(a) It is the intent of the Legislature in enacting this chapter to provide a system of assessments of pupils that has the primary purposes of assisting teachers, administrators, and pupils and their parents; improving teaching and learning; and promoting high-quality teaching and learning using a variety of assessment approaches and item types. The assessments, where applicable and valid, will produce scores that can be aggregated and disaggregated for the purpose of holding schools and local educational agencies accountable for the achievement of all their pupils in learning the California academic content standards. The system includes assessments or assessment tools for multiple grade levels that cover the full breadth and depth of the curriculum and promote the teaching of the full curriculum. In order to accomplish these goals, the Legislature finds and declares that California should adopt a coordinated and consolidated testing system to do all of the following:
(1) Develop and adopt a set of statewide academically rigorous content standards in all major subject areas to serve as the basis for modeling and promoting high-quality teaching and learning activities across the entire curriculum and assessing the academic achievement of pupils, as well as for schools, school districts, and for the California education system as a whole. Exclusive of those assessments established by a multistate consortium, produce performance standards to be adopted by the state board designed to lead to specific grade level benchmarks of academic achievement for each subject area tested within each grade level based on the knowledge, skills, and processes that pupils will need in order to succeed in the information-based, global economy of the 21st century.
(2) Provide information and resources to schools and local educational agencies to assist with the selection of local benchmark assessments, diagnostic assessments, and formative tools aligned with the state-adopted California academic content standards. The Legislature recognizes the importance of local tools and assessments used by schools and local educational agencies to monitor pupil achievement and to identify individual pupil strengths and weaknesses. The Legislature further recognizes the role the state may play in leveraging resources to provide schools and local educational agencies with information and tools for use at their discretion.
(3) Ensure that all assessment procedures, items, instruments, scoring systems, and results meet high standards of statistical reliability and validity, and that they do not use procedures, items, instruments, or scoring practices that are racially, culturally, socioeconomically, or gender biased.
(4) Provide information to pupils, parents and guardians, teachers, schools, and local educational agencies on a timely basis so the information can be used to further the development of the pupil or to improve the educational program. The Legislature recognizes that the majority of the assessments in the system will generate individual pupil scores that will provide information on pupil achievement to pupils, their parents or guardians, teachers, schools, and local educational agencies. The Legislature further recognizes that some assessments in the system may solely generate results at the school, school district, county, or state level for purposes of improving the education program and promoting the teaching and learning of the full curriculum.

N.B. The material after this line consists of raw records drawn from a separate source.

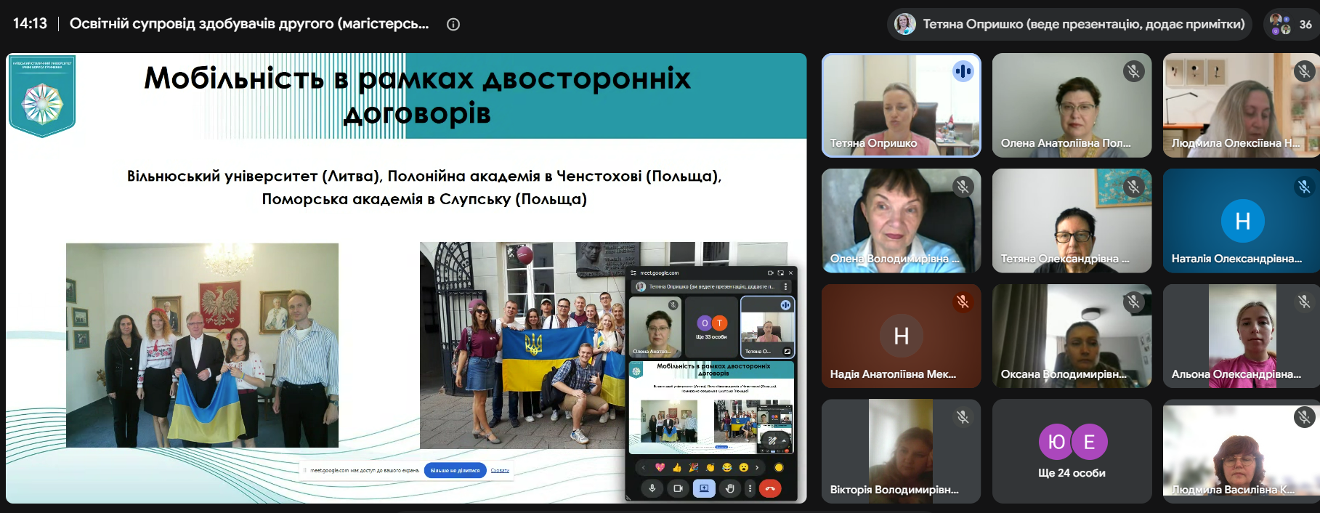Pick the yellow reaction skin tone swatch
This screenshot has height=513, width=1320.
(779, 467)
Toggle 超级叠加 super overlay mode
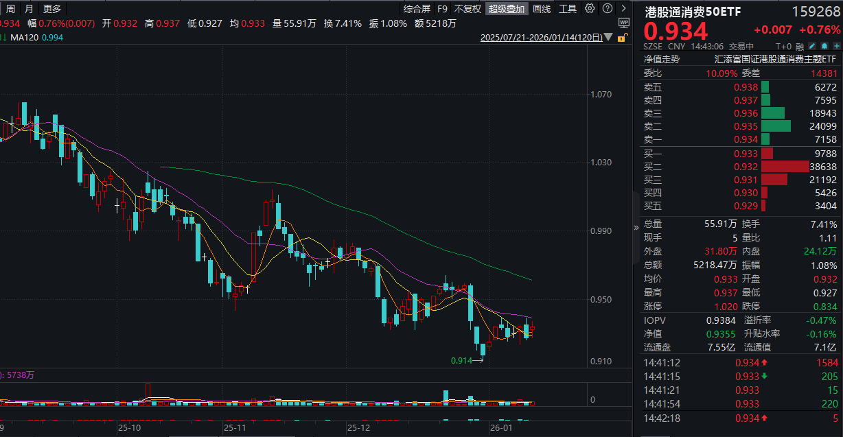 pyautogui.click(x=507, y=9)
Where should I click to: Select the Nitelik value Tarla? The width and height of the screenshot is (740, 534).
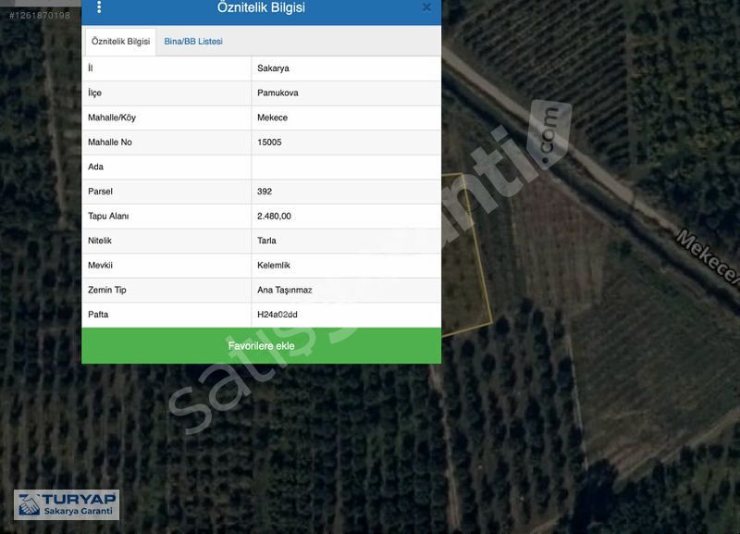click(266, 241)
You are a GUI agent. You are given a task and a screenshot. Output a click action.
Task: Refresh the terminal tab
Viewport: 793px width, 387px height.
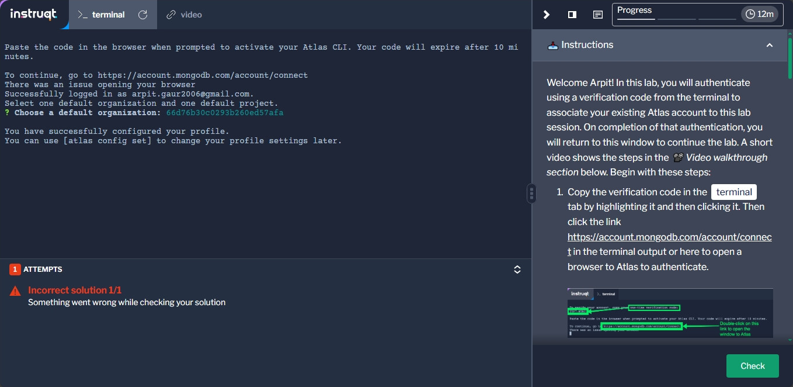142,15
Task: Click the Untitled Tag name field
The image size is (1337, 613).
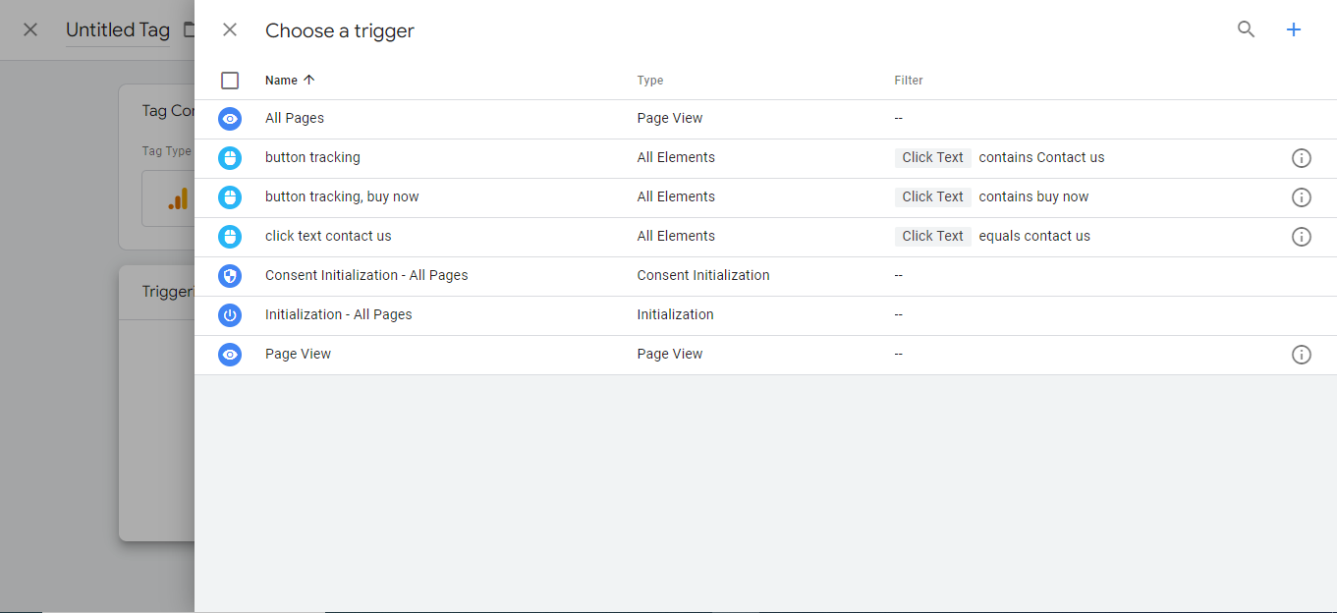Action: coord(118,30)
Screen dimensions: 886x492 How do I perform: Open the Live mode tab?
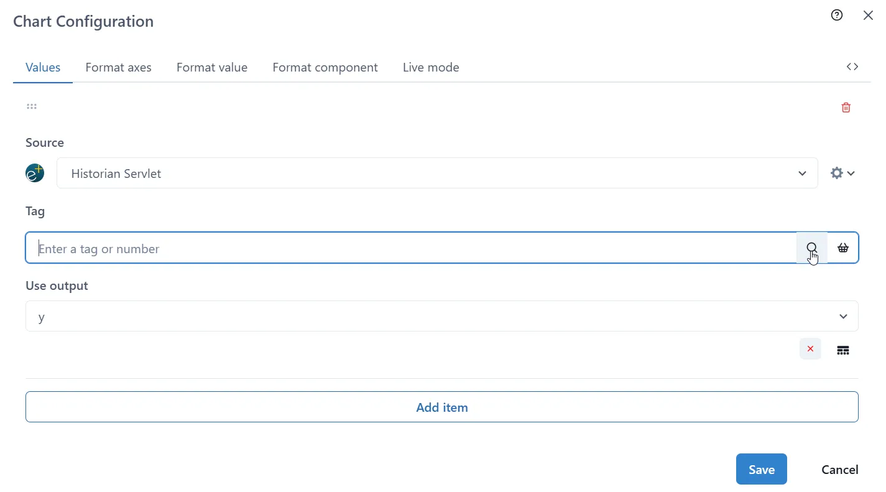[x=431, y=67]
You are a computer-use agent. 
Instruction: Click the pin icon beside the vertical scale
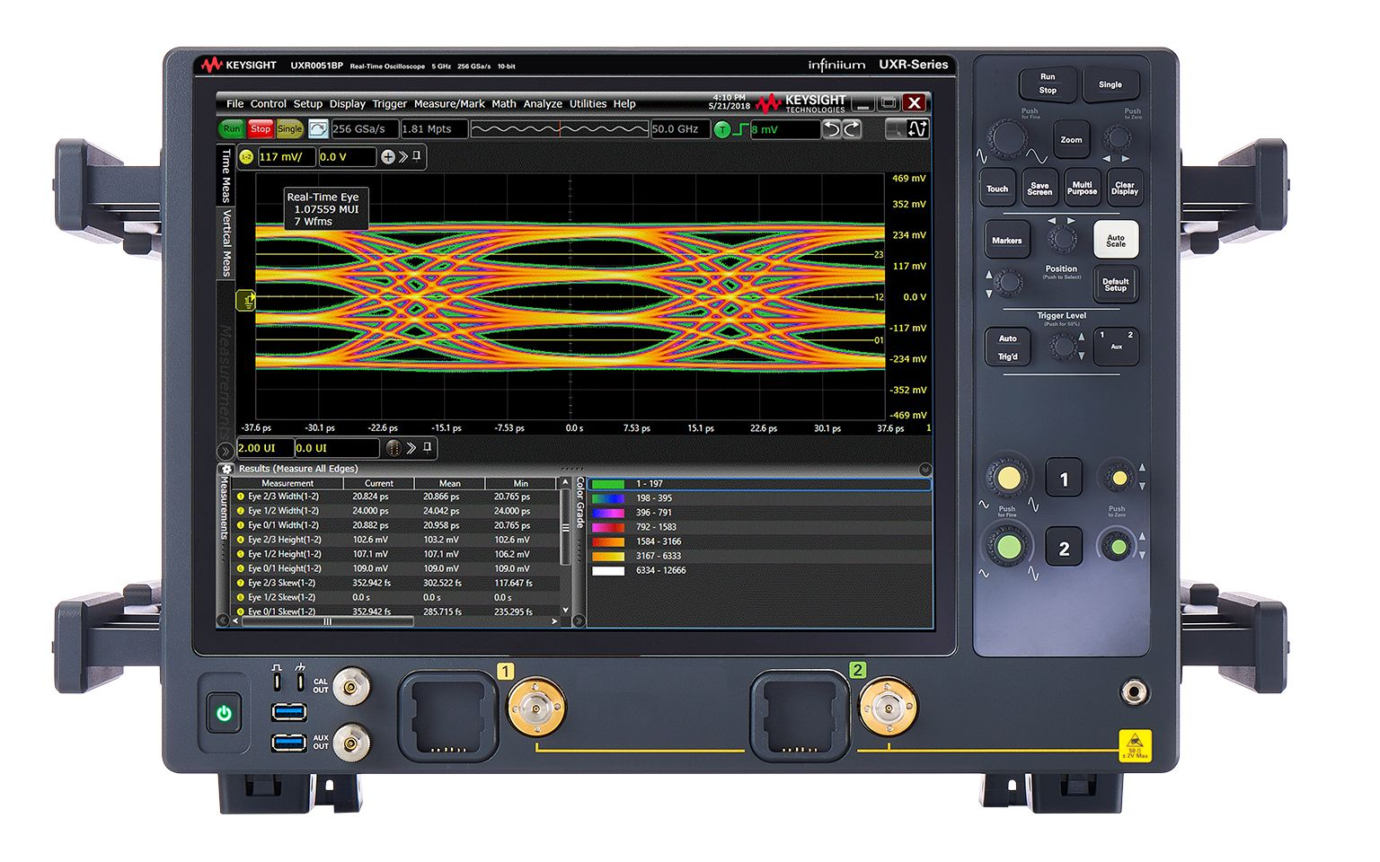click(417, 156)
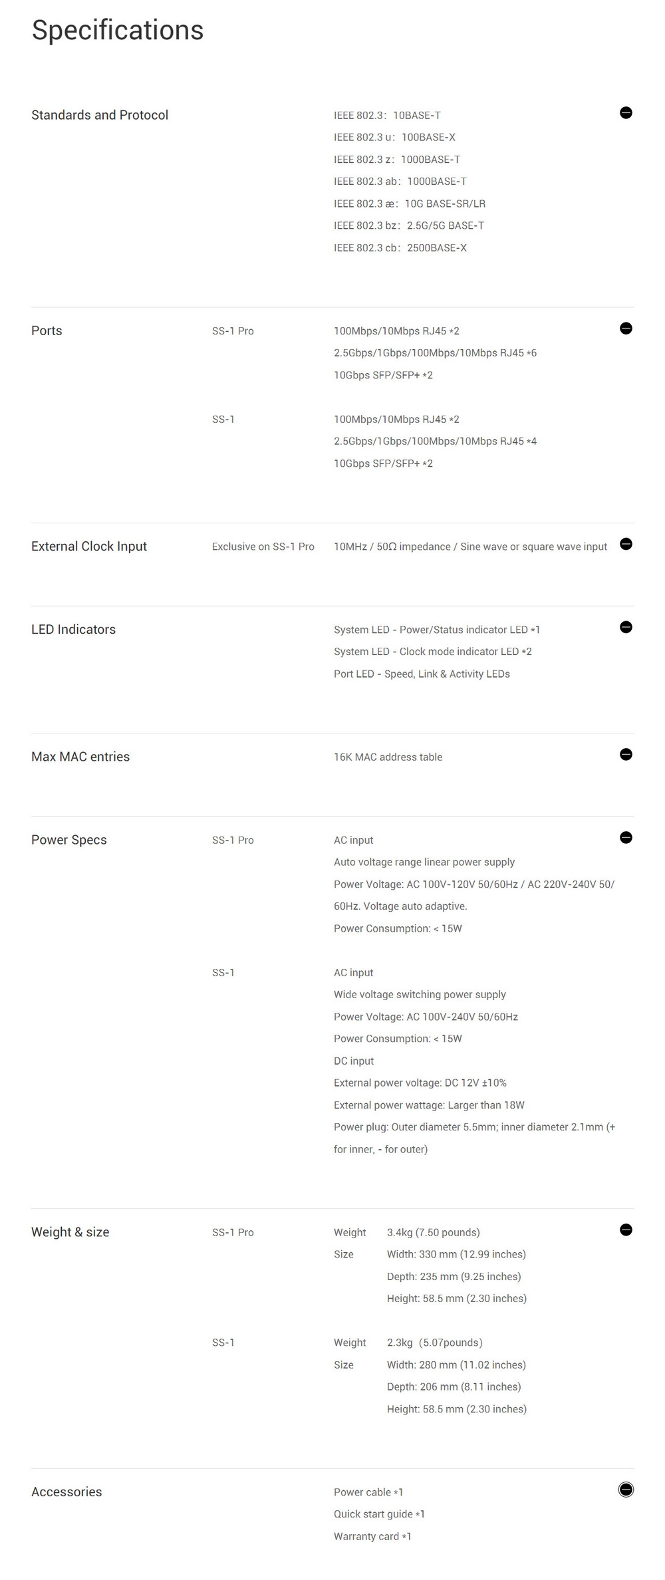This screenshot has height=1580, width=665.
Task: Select the Accessories heading label
Action: click(x=67, y=1492)

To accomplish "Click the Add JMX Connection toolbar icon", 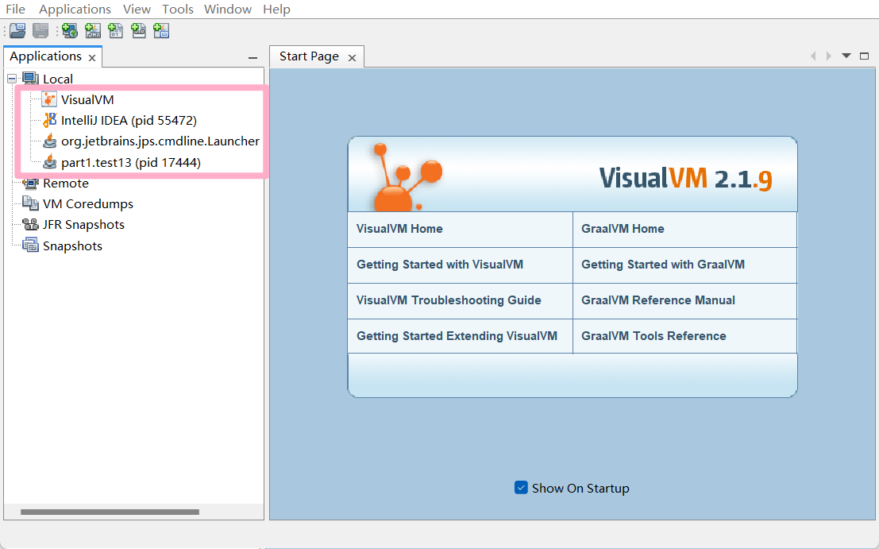I will click(93, 31).

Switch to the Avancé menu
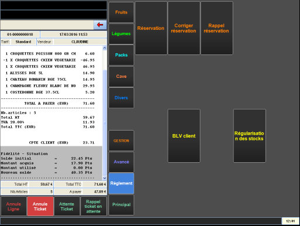(x=121, y=162)
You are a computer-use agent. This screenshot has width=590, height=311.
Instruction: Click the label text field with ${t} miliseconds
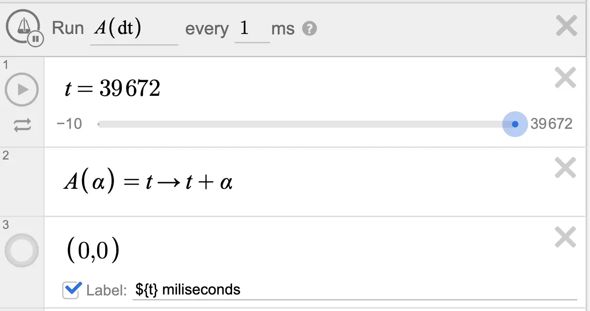354,289
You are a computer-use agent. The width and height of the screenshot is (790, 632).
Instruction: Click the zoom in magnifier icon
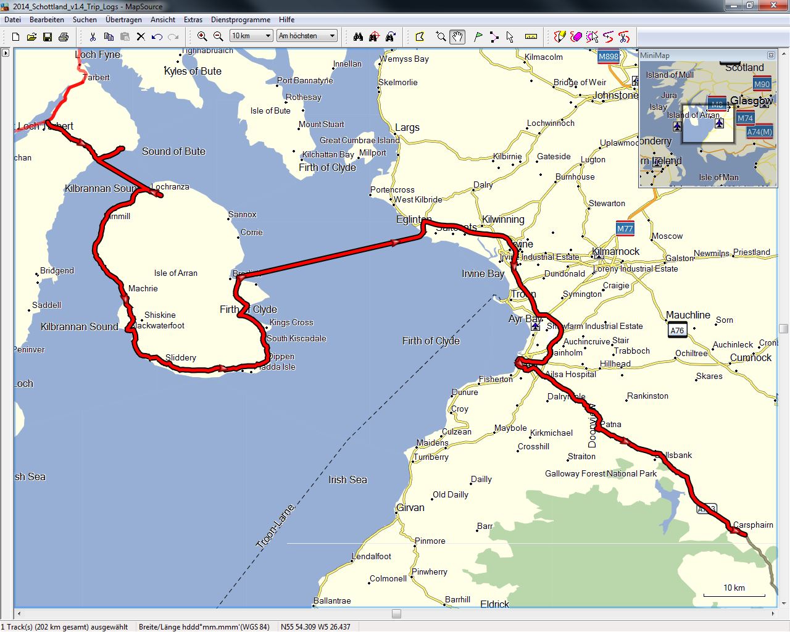pyautogui.click(x=202, y=37)
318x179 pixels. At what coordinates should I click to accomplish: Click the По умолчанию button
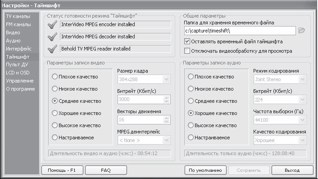click(x=205, y=170)
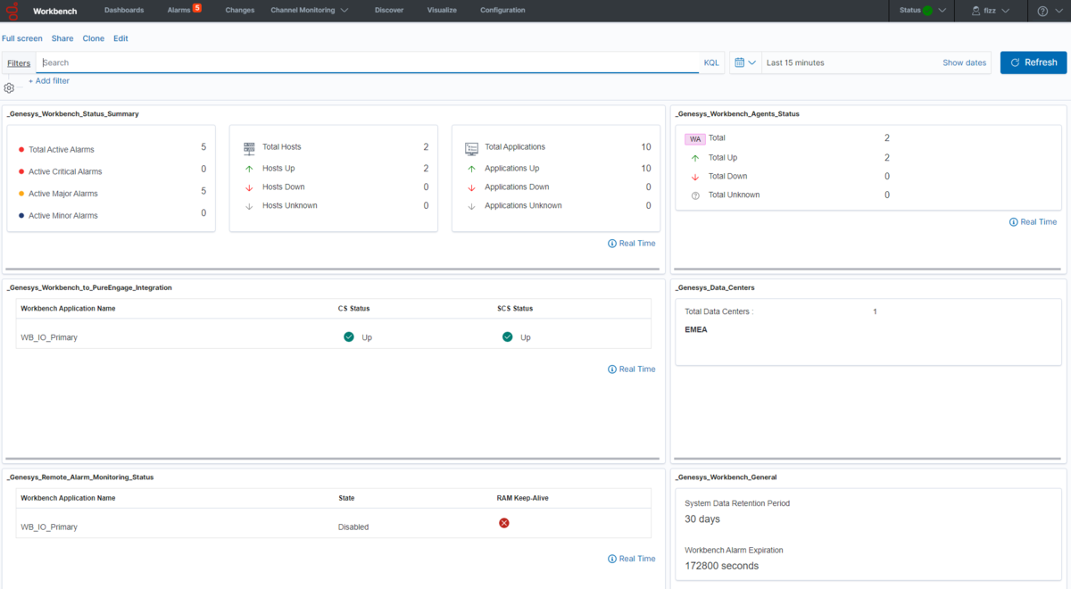Focus the Search query input field
This screenshot has height=589, width=1071.
pyautogui.click(x=366, y=63)

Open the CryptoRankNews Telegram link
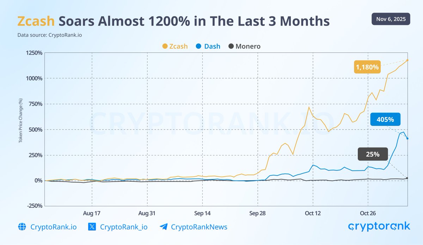[199, 227]
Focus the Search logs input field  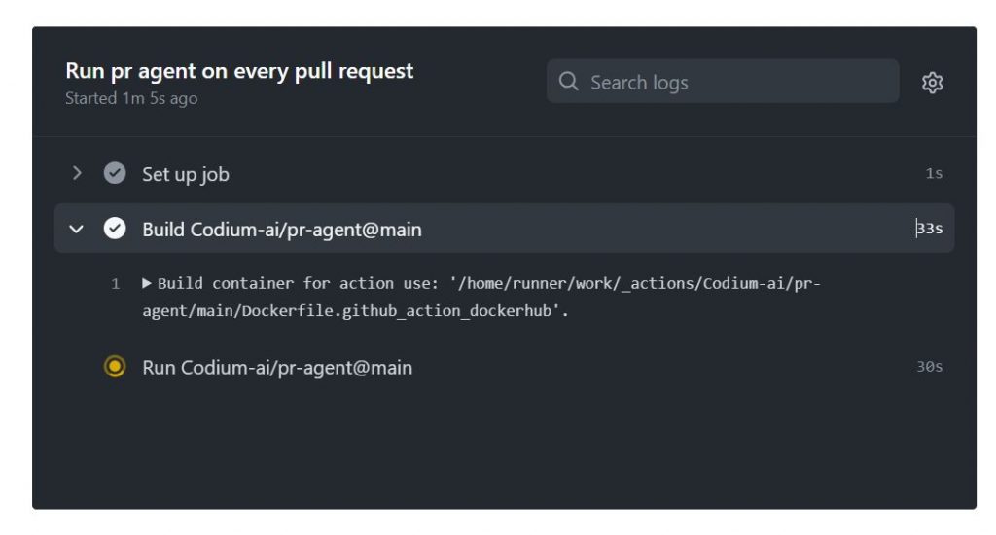click(723, 82)

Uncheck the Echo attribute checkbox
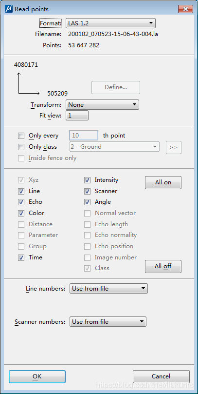(x=21, y=202)
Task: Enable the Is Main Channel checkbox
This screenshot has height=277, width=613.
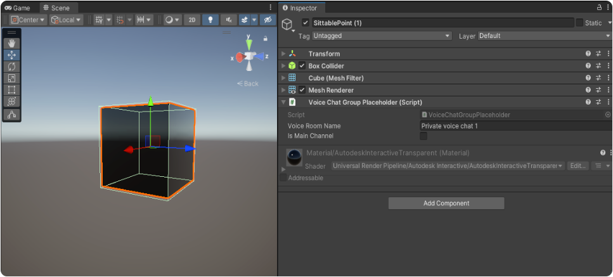Action: pyautogui.click(x=423, y=136)
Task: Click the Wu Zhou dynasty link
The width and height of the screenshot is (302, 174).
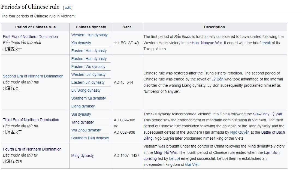Action: coord(86,130)
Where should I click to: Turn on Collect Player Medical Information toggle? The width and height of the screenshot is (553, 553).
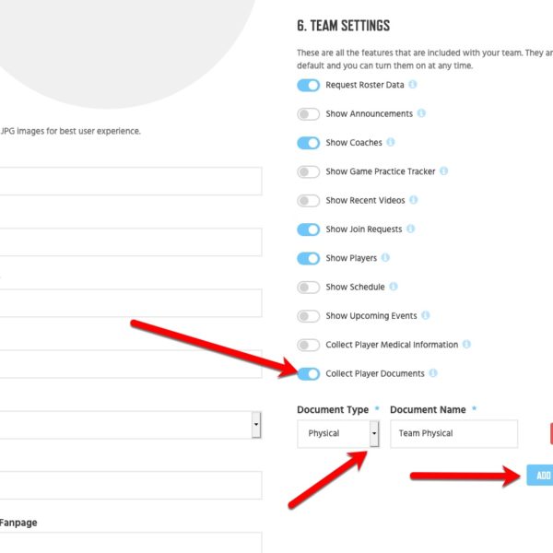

(5) When administered as a census administration, results should be reported in terms describing a pupil’s academic performance in relation to the statewide academically rigorous content and performance standards and in terms of college and career readiness skills possessed by the pupil, in addition to being reported as a numerical. When appropriate, the reports should include a measure of growth that describes a pupil’s current status in relation to past performance.
(6) Where feasible, administer assessments via technology to enhance the assessment of challenging content using innovative item types and to facilitate expedited scoring.
(7) Minimize the amount of instructional time devoted to assessments administered pursuant to this chapter. It is the intent of the Legislature that any redundancies in statewide testing be eliminated as soon as is feasible.
(b) It is the intent of the Legislature, pursuant to this article, to initiate planning for the implementation process to enable the Superintendent to accomplish the goals set forth in this section as soon as feasible.
(c) It is the intent of the Legislature that parents, classroom teachers, other educators, pupil representatives, institutions of higher education, business community members, and the public be involved, in an active and ongoing basis, in the design and implementation of the statewide pupil assessment system and the development of assessment instruments. The Legislature recognizes the important role that these stakeholders play in the success of the statewide pupil assessment system and the importance of providing them with information and resources about the new statewide system including the goals and appropriate uses of the system.
(d) It is the intent of the Legislature, insofar as is practically and fiscally feasible and following the completion of annual testing, that the content, test structure, and test items in the assessments that are part of the statewide pupil assessment system become open and transparent to teachers, parents, and pupils, to assist stakeholders in working together to demonstrate improvement in pupil academic achievement. A planned change in annual test content, format, or design should be made available to educators and the public well before the beginning of the school year in which the change will be implemented.
(e) It is the intent of the Legislature that the results of the statewide pupil assessments be available for use, after appropriate validation, for academic credit, or placement and admissions processes, or both, at postsecondary educational institutions.
(f) This section shall become operative on July 1, 2014.
(Added by Stats. 2013, Ch. 489, Sec. 4. (AB 484) Effective January 1, 2014. Section operative July 1, 2014, by its own provisions.)